■ **WHAT THE TASK ASKS**: Lines from the one containing "Task: Click the search magnifier icon" through the last line of the data are to be repeated word for word, both ends included.

■ **DATA RECORDS**:
::::::::
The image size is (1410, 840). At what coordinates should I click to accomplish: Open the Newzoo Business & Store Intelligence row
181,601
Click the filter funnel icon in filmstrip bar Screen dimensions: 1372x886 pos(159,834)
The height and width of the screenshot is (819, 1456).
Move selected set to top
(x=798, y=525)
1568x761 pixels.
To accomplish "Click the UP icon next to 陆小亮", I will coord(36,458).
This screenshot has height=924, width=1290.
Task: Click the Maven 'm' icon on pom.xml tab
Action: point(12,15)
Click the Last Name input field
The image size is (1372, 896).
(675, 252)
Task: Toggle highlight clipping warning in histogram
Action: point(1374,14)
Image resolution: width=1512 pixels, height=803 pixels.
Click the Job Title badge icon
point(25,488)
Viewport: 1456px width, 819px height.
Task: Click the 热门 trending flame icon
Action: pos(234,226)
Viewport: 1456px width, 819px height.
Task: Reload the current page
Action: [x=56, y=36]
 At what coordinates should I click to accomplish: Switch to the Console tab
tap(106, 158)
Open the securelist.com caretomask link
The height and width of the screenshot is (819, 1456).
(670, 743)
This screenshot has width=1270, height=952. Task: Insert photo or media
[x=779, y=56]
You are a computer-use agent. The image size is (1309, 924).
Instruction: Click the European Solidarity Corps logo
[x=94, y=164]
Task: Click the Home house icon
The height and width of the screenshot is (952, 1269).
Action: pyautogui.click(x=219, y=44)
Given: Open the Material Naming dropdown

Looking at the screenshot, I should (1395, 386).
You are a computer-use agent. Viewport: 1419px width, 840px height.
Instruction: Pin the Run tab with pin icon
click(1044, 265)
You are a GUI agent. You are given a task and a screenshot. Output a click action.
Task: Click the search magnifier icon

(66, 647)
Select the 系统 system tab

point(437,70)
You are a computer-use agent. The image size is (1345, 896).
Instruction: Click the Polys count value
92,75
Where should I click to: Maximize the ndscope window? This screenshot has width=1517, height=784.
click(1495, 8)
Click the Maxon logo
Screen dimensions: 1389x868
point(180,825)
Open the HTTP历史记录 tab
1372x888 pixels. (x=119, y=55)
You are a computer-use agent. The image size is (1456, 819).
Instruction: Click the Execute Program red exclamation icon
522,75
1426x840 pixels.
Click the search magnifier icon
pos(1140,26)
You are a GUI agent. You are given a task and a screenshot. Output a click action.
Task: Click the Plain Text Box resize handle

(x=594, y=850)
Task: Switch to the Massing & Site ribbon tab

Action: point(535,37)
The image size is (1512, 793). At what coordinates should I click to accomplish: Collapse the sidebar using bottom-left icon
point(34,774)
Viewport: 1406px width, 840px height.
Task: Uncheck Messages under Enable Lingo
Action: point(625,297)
::::::::
■ **SOLUTION TO THIS TASK**:
Task: Click the search magnifier icon

(66, 647)
Select the 系统 system tab

point(437,70)
You are a computer-use agent. The image size is (1345, 896).
Instruction: Click the Polys count value
92,75
Where should I click to: Maximize the ndscope window? This screenshot has width=1517, height=784.
click(1495, 8)
Click the Maxon logo
Screen dimensions: 1389x868
point(180,825)
Open the HTTP历史记录 tab
1372x888 pixels. (x=119, y=55)
You are a computer-use agent. The image size is (1456, 819).
Instruction: Click the Execute Program red exclamation icon
522,75
1426x840 pixels.
Click the search magnifier icon
pos(1140,26)
You are a GUI agent. You are given a task and a screenshot. Output a click action.
Task: Click the Plain Text Box resize handle

(x=594, y=850)
Task: Switch to the Massing & Site ribbon tab

Action: point(535,37)
The image size is (1512, 793). At what coordinates should I click to accomplish: Collapse the sidebar using bottom-left icon
point(34,774)
Viewport: 1406px width, 840px height.
Task: Uncheck Messages under Enable Lingo
Action: point(625,297)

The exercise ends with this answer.